Tajuana, I’m excited to be here with you this afternoon to discuss the rare blood cancer myelofibrosis, and the exciting progress that has been made in available clinical trials and approved treatment options for our patients. I’d like to start this conversation with a brief disease overview, really getting back to the basics of myelofibrosis prior to diving into more nuanced details of disease management. Hopefully, this review will be valuable to both those APs who have been in practice for quite some time but may see very few patients with myelofibrosis, and also for new APs who are just getting started in heme-onc. We want to provide them with a little bit of background information on how to understand this disease and therefore provide excellent care for patients.

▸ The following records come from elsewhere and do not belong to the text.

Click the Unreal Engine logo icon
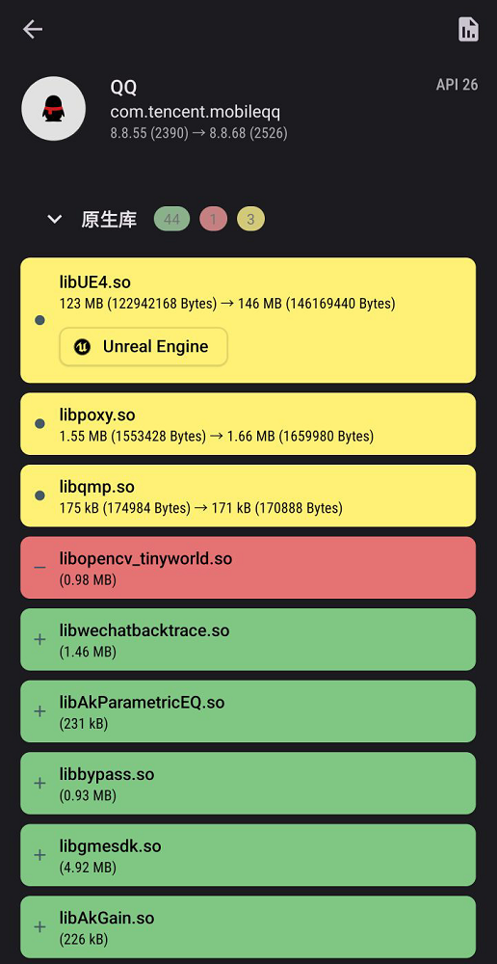 pos(82,347)
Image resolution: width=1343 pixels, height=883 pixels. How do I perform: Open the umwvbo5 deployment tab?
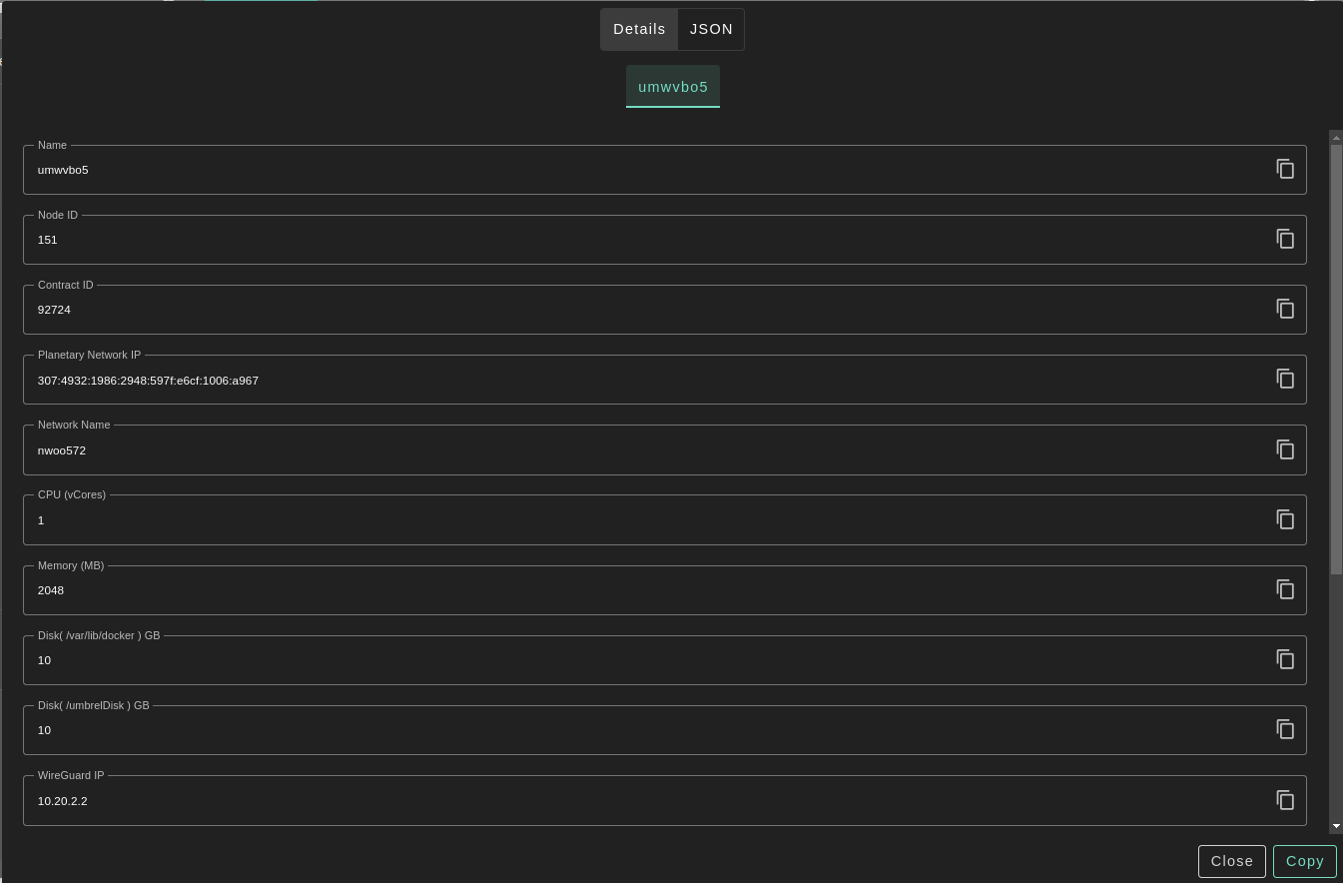click(x=673, y=87)
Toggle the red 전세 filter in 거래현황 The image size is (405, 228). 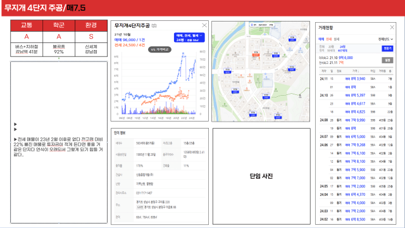tap(328, 39)

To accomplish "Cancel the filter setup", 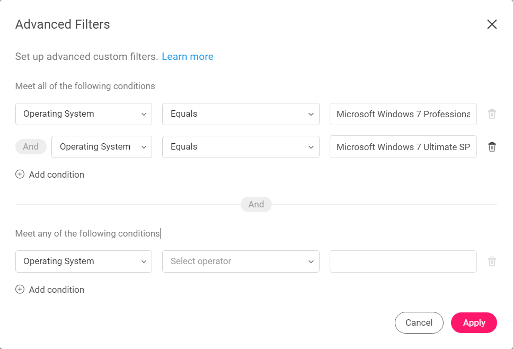I will 419,322.
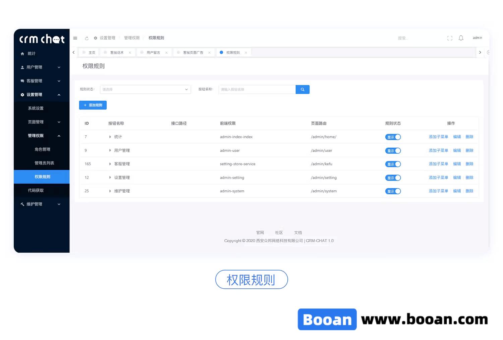Click the 统计 icon in the sidebar
Screen dimensions: 503x340
(22, 53)
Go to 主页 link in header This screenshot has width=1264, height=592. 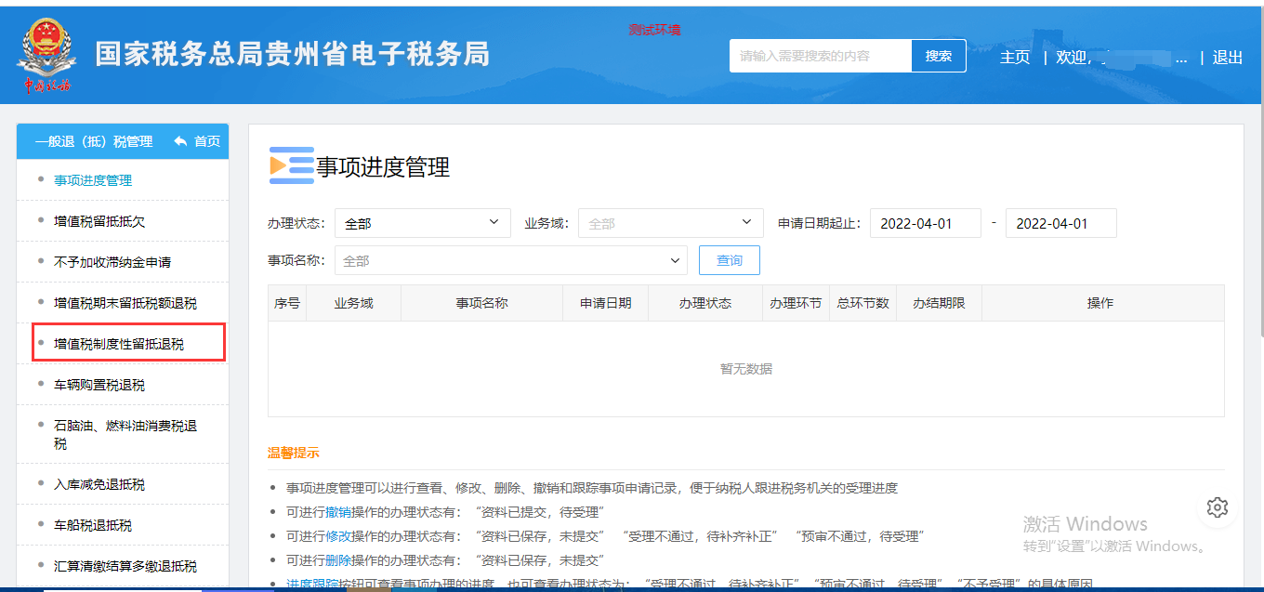(1015, 58)
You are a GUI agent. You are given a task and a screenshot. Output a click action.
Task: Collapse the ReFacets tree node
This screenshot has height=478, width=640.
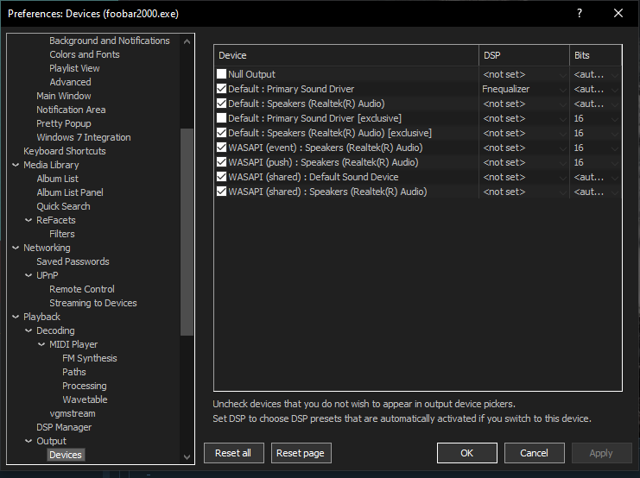(29, 220)
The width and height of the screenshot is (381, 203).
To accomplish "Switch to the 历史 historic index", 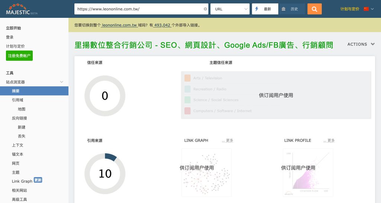I will pos(291,9).
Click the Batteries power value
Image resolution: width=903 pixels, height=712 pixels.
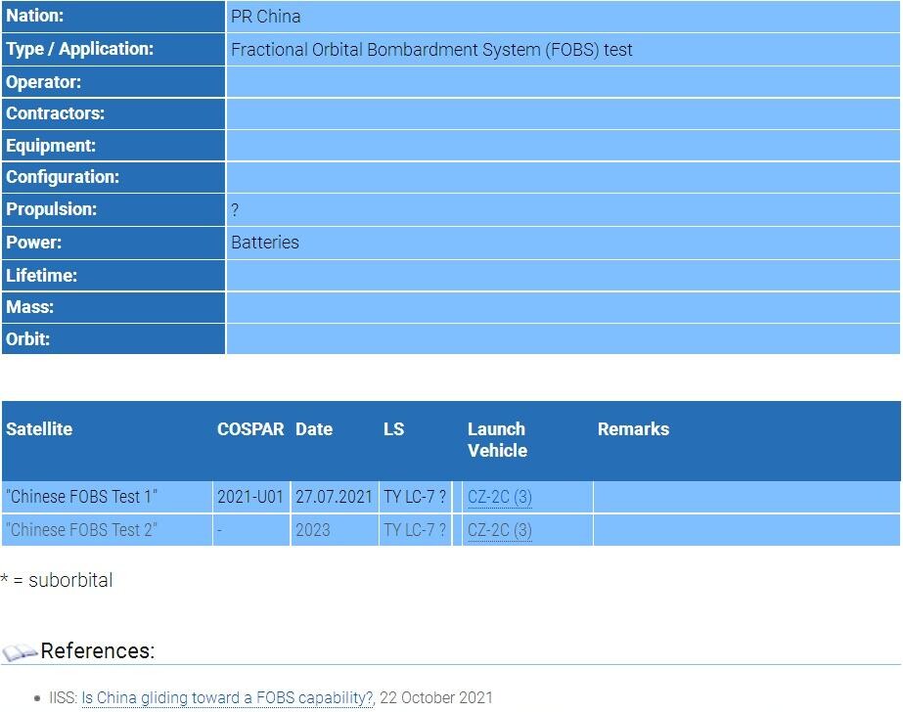265,243
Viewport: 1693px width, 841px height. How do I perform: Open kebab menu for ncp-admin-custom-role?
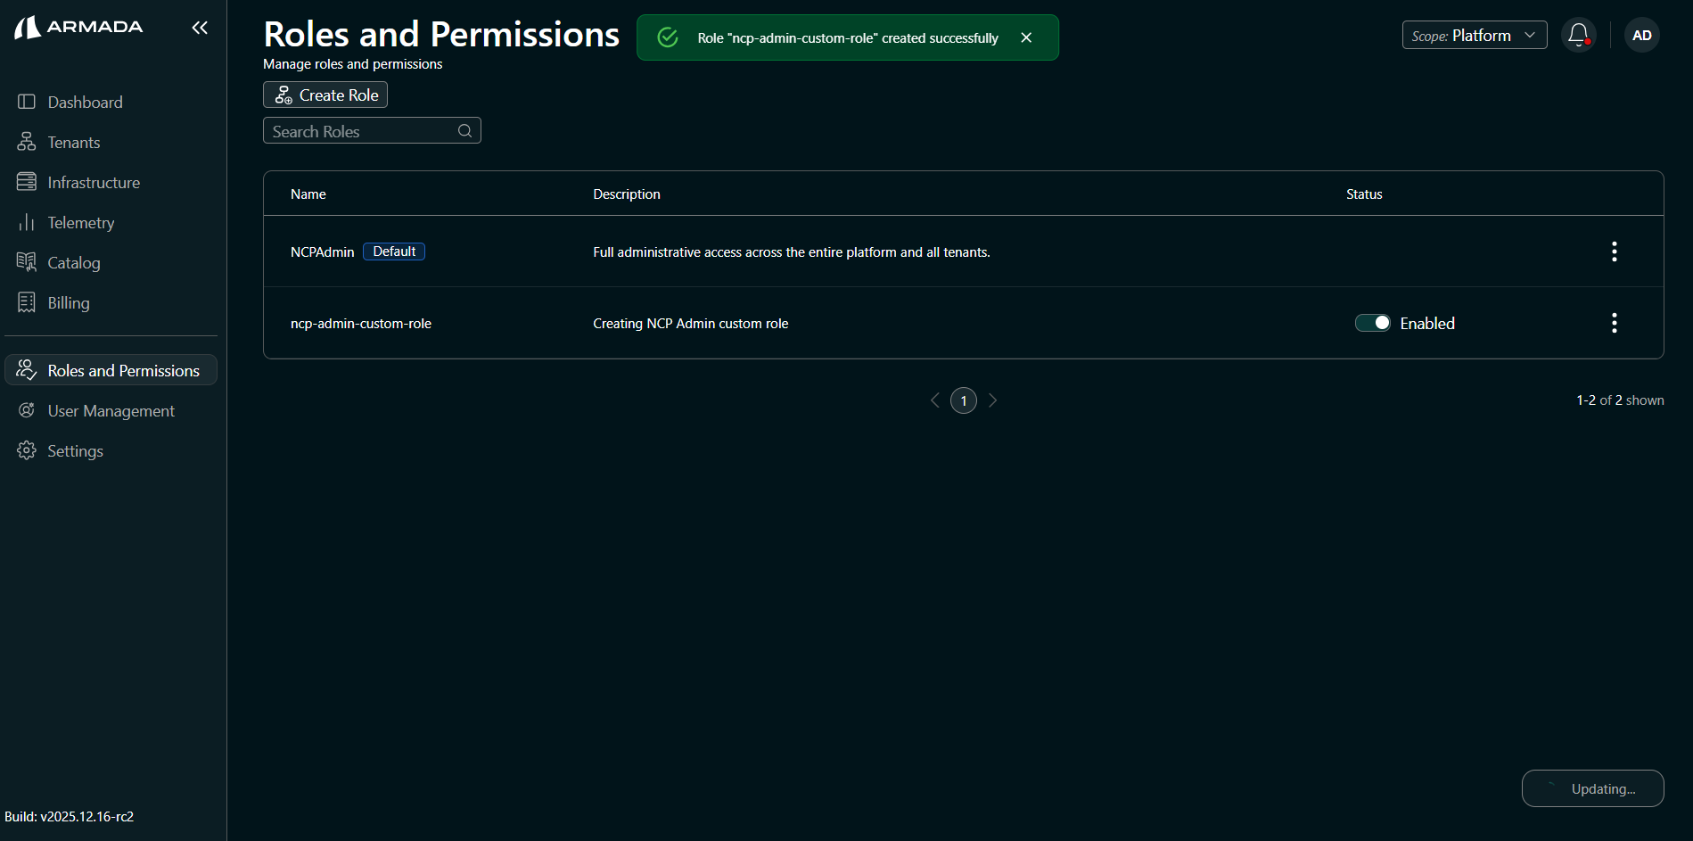click(x=1614, y=323)
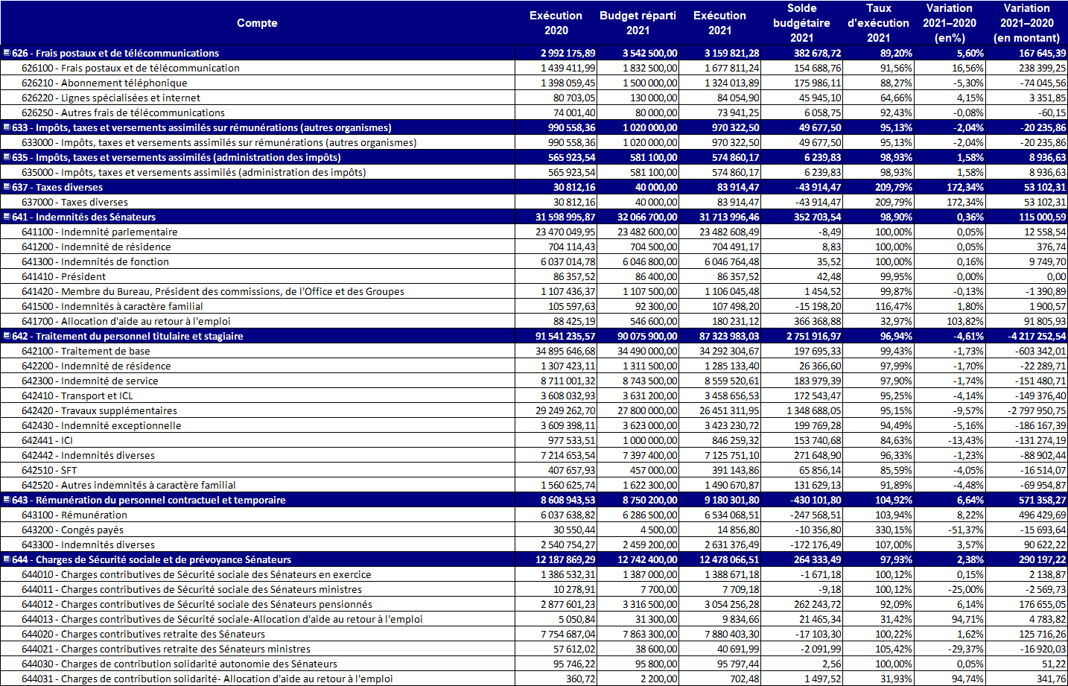Collapse the 641 Indemnités des Sénateurs group

tap(7, 217)
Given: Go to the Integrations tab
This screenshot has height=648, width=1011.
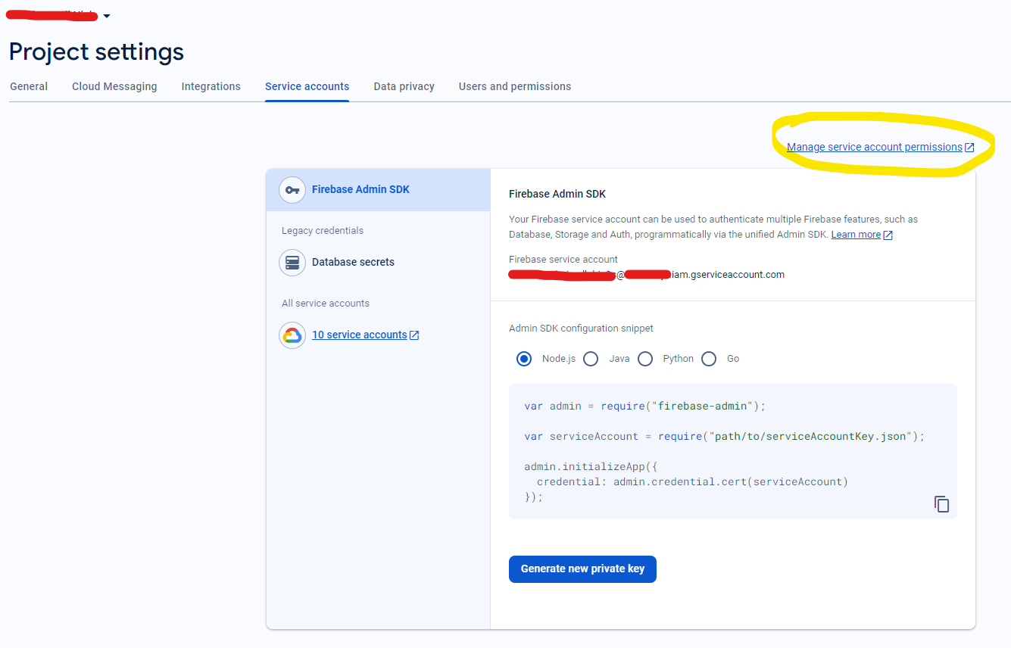Looking at the screenshot, I should (x=211, y=86).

At a very basic level, it is important to remember that myelofibrosis is a blood cancer. The terminology surrounding myeloproliferative neoplasms, the umbrella under which myelofibrosis fits, has evolved from previously being described as a myeloproliferative disorder. I think this nomenclature has influenced in some respects where patients with MPNs are seen within an institution, with many in the benign hematology clinics. What are your thoughts on this? And just at the very basic level, how can we effectively communicate this to underscore the gravity of this disease process, albeit heterogenous?

Tajuana Bradley

Lindsey, I am thrilled to be here with you as well. You make a really good point in regard to many patients being managed in benign hematology clinics. Oftentimes I find that our patients and clinicians don't realize that this is actually a blood cancer and not a benign condition. My patients are shocked when they are told they have a blood malignancy. I think as a community we need to acknowledge that this is a blood cancer and get back to the basics of understanding what's going on, while reinforcing to our fellow APP colleagues that these patients have a bone marrow that's not working correctly. I often start by explaining that myelofibrosis is a rare, chronic blood cancer that can also "progress," or get worse over time. For example, new symptoms may appear, or existing symptoms may get worse. With MF there may be an abundance of cells or too few blood cells that leads to some of the presenting symptoms; however many patients may not experience any at initial diagnosis. While blood counts are an important aspect in the diagnosis and management of MF, it’s not just about the blood counts. Oftentimes, we see these numbers and get focused on what the numbers look like, but with these patients, they often look well while having a significant symptom burden.

It's also important to understand the bone marrow in MF has this overproduction of cytokines that causes inflammation within the bone marrow. This increase in cytokines leads to an overproduction of cells in the bone marrow. People with MF have a defect in their bone marrow that results in an abnormal production of blood cells, causing scar tissue to form. MF can result from a progression of other bone marrow diseases, like essential thrombocythemia or polycythemia vera or it can occur on its own. This is known as primary myelofibrosis.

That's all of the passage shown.